Page excerpt:
################
The Biden administration is seeing "precisely the challenge that we expected" at the U.S. border in the hours after the Title 42 pandemic border rule was lifted, Homeland Secretary Alejandro Mayorkas said Friday.
"We knew this was going to be a difficult transition when Title 42, the public health authority that stemmed from the COVID-19 pandemic, when it ended," Mayorkas told ABC News' "Good Morning America." "It ended at 11:59 P.M. last night, and now we are using our immigration authorities, our traditional immigration authorities that deliver tougher consequences for people who cross the border illegally."
The Trump administration used Title 42 during the pandemic to stem illegal immigration. The U.S. code, enacted in 1944, is designed to prevent the entry of foreign nationals with communicable diseases into the country.
ABC show co-anchor George Stephanopoulos pressed Mayorkas on Friday on whether the number of migrants at the border with limited food and water could have been avoided. Mayorkas insisted it was "something we're ready for."
Mayorkas also warned immigrants against trying to enter the U.S. illegally after Title 42 ended and against trying to enlist the use of smugglers to sneak into the country.
"We cannot control the movement of people before they reach our border," Mayorkas said. "Our responsibility attaches once they are in our custody."
He added that the administration will "continue to communicate to migrants that this is not the way to seek relief in the United States."
"It's extraordinarily dangerous," Mayorkas said. "They are in the hands of ruthless smugglers. We have built lawful, safe, and orderly pathways for them to come to the United States. They are going to meet tough consequences if they arrive at our border irregularly."
Mayorkas on Friday criticized Texas Gov. Greg Abbott for sending buses of migrants to other places in the U.S.
################
Material provided:
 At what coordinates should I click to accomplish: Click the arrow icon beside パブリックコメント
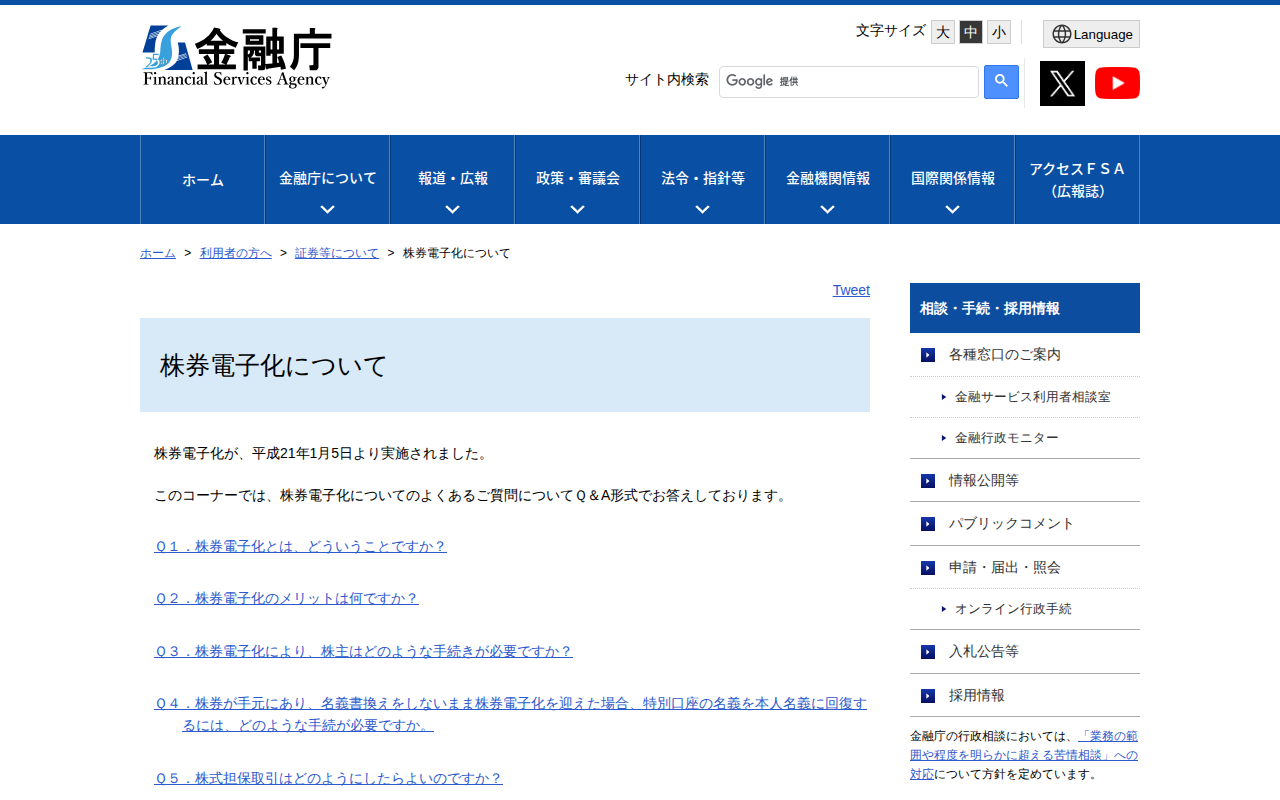coord(927,523)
################
Work instruction 1: In the article about the end of Title 42, in what year was the U.S. code enacted?
Work instruction 2: Continue the article about the end of Title 42 from its last sentence.
The listing comes from a separate source and has no connection to the article about the end of Title 42.

Response 1: 1944

Response 2:
"It is a very sad and tragic day when a government official uses human beings as pawns to score political points," Mayorkas said.
He also called a late-night ruling by a federal judge in Florida, who directed the U.S. Border Patrol not to release migrants without formal notices to appear in immigration court, as "harmful."
The Border Patrol had been allowing some immigrants to be released into the country without giving them a formal notice to appear, saying that doing so could take time and add to overcrowding in its holding facilities, reported The New York Times.
"The practice of releasing individuals when our Border Patrol facilities, when our stations are overcrowded, is something that each administration has done from administration to administration," Mayorkas said. "This is a harmful ruling and the Department of Justice is considering our options."
Meanwhile, when asked if the situation at the border will get worse before it gets better, Mayorkas noted that his department has "said all along that this period of transition from using a public health authority to our immigration authorities is going to be tough, it's going to be challenging."
But he told Stephanopoulos: "We have a plan. We've been executing our plan. It will take time but we have confidence that our plan will work. It has worked in the past."